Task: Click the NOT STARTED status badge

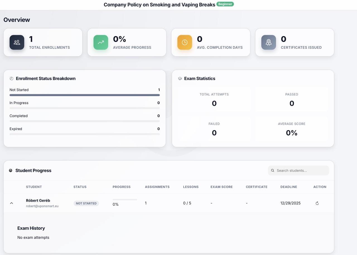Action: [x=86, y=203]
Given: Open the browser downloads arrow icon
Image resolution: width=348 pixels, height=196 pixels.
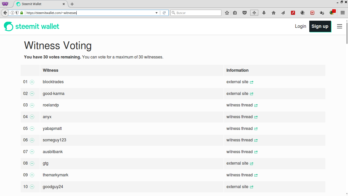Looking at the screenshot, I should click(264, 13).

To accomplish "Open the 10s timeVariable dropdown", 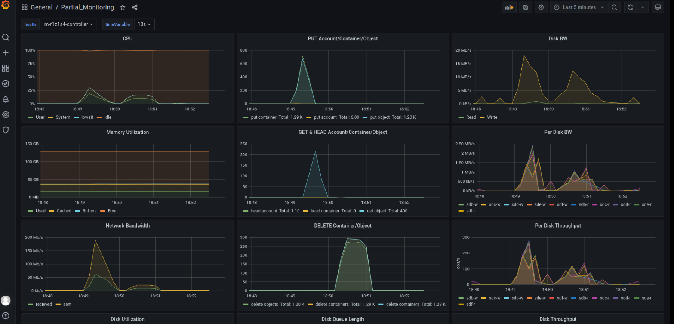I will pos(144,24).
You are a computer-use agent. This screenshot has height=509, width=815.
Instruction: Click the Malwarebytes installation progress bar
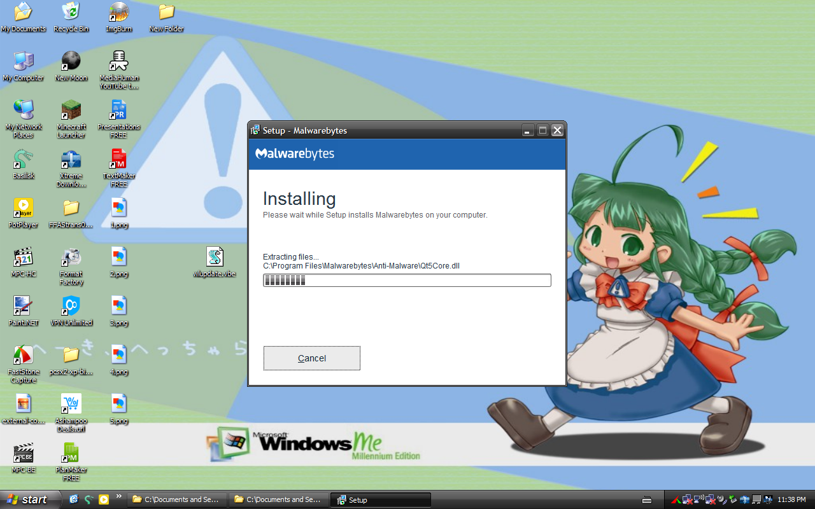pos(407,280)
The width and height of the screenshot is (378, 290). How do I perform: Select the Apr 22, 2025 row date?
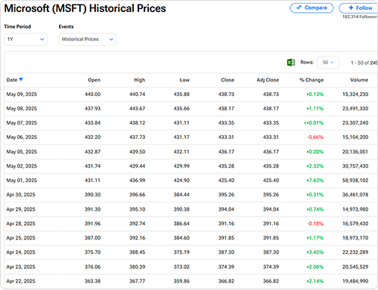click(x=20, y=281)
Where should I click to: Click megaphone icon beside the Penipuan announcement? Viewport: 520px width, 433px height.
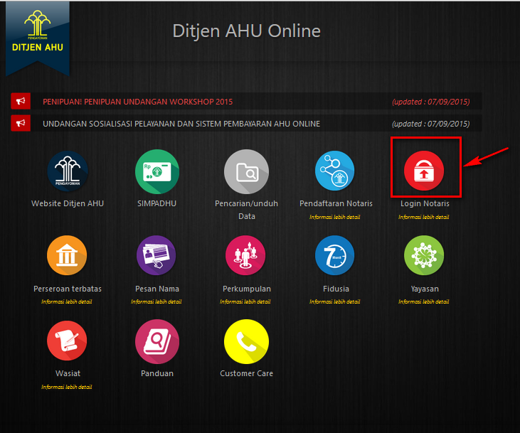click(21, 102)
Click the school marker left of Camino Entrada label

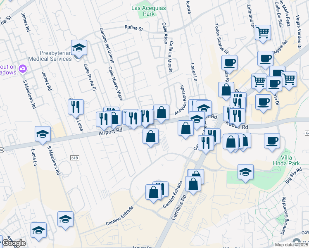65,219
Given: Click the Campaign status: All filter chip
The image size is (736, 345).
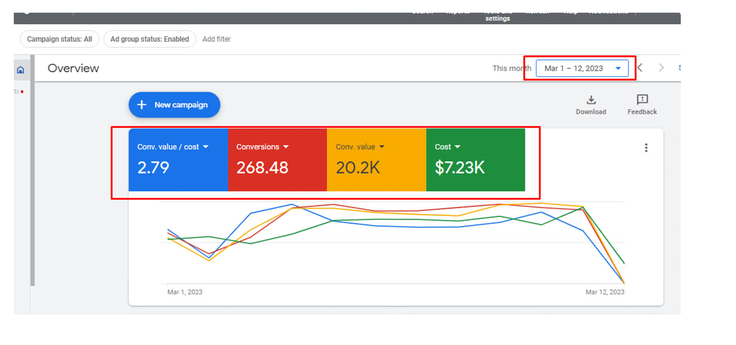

---*---

EXERCISE DESCRIPTION
An answer consisting of the number alone is required: how many lines in the entries hold the string "Given"?

TASK RESULT
2